Task » Using the data below, copy every line that contains the word "computer".

---

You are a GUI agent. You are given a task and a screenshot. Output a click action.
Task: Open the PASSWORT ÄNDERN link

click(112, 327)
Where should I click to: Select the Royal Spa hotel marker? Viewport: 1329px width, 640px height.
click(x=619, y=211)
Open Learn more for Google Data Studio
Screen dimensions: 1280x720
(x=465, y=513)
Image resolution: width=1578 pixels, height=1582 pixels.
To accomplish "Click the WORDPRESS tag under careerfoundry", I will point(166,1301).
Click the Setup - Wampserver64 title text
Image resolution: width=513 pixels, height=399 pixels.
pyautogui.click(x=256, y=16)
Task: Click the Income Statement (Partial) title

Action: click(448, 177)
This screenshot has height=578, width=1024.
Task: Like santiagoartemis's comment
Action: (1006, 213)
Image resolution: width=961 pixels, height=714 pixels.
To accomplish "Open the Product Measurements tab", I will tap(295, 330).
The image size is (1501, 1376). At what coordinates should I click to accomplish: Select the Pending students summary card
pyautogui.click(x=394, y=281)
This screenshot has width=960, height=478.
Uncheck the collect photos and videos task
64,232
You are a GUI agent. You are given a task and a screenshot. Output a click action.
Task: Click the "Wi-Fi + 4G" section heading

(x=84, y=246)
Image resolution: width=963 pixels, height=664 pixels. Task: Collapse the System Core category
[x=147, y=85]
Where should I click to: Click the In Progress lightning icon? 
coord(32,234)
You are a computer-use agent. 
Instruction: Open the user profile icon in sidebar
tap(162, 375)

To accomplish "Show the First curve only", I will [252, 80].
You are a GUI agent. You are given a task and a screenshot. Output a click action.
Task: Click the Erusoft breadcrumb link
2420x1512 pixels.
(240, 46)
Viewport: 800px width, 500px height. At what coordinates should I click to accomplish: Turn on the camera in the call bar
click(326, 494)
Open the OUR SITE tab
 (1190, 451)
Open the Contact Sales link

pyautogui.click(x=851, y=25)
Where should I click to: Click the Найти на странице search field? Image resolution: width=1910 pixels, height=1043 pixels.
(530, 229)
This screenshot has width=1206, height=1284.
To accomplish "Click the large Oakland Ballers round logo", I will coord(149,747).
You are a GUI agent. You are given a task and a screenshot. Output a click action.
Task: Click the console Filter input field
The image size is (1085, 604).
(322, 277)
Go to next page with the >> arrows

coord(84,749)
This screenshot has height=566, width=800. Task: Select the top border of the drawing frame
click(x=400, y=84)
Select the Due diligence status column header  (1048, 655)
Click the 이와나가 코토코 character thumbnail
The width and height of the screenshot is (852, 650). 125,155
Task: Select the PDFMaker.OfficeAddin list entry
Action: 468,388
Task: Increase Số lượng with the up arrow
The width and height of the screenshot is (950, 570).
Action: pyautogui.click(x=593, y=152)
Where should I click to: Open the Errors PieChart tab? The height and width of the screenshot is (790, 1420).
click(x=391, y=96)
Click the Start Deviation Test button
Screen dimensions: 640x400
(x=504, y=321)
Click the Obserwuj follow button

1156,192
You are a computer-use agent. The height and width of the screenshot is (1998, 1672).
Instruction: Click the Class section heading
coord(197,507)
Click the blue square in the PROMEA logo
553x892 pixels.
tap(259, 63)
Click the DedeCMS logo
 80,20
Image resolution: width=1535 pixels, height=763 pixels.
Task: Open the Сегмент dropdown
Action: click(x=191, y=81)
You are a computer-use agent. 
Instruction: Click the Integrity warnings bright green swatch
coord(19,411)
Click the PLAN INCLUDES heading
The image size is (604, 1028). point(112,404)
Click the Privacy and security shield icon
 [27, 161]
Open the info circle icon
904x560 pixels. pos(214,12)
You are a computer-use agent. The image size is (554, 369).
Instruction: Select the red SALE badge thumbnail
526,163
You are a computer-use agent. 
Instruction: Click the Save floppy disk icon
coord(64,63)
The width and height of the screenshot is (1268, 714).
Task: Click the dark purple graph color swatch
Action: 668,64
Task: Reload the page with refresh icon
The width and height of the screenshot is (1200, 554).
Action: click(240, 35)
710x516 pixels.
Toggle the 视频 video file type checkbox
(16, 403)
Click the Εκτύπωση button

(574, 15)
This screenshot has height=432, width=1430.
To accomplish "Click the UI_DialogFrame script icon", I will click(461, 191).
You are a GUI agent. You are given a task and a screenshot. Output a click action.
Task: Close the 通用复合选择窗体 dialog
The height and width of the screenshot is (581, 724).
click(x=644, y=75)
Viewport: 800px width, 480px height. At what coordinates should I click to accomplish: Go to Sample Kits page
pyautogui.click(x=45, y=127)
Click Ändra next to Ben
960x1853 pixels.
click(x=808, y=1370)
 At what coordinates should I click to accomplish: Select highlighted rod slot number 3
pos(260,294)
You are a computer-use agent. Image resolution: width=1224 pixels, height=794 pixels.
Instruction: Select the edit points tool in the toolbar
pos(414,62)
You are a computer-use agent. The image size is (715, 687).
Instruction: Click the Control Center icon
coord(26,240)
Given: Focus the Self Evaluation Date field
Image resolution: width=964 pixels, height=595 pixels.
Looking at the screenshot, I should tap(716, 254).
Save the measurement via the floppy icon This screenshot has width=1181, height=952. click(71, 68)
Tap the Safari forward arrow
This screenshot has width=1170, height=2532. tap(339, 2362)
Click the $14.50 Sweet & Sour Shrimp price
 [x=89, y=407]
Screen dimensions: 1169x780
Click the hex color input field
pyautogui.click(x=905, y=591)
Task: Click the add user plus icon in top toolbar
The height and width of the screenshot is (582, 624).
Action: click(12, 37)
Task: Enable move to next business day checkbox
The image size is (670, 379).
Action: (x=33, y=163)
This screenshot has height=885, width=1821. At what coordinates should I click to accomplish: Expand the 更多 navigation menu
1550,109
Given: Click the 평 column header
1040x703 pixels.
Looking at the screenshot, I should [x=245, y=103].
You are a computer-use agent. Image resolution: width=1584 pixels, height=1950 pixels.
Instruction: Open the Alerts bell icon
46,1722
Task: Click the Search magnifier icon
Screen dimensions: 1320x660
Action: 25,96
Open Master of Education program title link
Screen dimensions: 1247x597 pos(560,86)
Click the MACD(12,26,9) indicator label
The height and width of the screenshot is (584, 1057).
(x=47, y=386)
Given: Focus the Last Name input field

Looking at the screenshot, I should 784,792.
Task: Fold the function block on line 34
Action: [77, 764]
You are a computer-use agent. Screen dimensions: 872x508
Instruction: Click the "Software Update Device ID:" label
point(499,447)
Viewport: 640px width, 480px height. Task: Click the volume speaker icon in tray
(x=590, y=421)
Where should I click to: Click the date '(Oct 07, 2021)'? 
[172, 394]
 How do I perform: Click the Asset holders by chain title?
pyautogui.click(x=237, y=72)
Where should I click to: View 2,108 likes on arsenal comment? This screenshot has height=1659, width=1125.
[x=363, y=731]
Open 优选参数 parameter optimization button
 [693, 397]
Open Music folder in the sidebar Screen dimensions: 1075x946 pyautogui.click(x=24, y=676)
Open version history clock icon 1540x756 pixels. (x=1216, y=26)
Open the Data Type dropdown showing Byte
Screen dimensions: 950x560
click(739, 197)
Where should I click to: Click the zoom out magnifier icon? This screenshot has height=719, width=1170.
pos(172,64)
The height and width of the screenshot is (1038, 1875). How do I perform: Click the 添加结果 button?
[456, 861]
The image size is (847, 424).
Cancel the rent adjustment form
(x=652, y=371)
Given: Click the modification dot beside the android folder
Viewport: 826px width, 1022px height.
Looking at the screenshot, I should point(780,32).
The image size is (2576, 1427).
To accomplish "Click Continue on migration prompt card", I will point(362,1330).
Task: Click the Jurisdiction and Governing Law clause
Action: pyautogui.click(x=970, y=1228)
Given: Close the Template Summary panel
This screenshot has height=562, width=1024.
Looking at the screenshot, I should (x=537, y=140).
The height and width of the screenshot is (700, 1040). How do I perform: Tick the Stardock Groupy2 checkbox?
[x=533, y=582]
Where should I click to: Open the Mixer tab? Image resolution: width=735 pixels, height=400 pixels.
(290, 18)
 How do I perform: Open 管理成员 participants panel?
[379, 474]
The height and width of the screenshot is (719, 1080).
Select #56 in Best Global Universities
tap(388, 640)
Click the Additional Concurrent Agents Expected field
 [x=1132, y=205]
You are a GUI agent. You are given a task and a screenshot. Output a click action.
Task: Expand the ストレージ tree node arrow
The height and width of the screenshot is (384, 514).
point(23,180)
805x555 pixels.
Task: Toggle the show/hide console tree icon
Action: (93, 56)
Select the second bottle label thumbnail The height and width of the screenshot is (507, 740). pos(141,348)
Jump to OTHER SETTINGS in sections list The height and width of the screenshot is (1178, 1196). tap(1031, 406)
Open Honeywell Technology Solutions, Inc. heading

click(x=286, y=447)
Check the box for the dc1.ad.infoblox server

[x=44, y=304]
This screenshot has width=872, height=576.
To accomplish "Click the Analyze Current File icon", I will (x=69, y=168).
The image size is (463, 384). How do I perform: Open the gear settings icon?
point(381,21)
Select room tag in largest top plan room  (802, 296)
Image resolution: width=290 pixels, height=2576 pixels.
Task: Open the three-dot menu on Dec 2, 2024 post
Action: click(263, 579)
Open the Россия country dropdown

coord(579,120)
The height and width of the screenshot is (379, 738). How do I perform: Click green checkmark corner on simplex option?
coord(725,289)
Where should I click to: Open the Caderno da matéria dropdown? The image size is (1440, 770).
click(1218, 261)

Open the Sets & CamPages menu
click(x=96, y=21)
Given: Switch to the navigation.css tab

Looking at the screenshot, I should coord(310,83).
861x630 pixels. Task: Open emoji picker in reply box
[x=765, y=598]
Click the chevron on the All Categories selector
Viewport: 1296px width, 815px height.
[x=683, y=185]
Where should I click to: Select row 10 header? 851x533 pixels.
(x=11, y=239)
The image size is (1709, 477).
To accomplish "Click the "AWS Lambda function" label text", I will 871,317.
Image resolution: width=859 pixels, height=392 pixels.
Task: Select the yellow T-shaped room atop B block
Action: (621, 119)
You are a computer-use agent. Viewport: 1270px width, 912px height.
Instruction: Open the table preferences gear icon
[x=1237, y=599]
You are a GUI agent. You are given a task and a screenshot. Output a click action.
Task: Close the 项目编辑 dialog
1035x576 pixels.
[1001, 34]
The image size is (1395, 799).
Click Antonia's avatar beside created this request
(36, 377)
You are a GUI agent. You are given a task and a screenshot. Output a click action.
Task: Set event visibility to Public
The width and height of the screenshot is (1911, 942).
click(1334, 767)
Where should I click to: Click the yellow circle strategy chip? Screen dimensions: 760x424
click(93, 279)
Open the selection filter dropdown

---

Result of this task »
You are a computer-use agent. 
You are a computer-use agent. The height and width of the screenshot is (1998, 1672).
You are a computer-use agent. 
You are a computer-use agent. The image size is (554, 369).
You are a computer-use agent. 
You are a computer-use agent. Image resolution: width=1224 pixels, height=794 pixels.
You are a computer-use agent. The image size is (715, 687).
You are a computer-use agent. Image resolution: width=1584 pixels, height=1950 pixels.
You are a computer-use agent. Screen dimensions: 872x508
You are a computer-use agent. Viewport: 1270px width, 912px height.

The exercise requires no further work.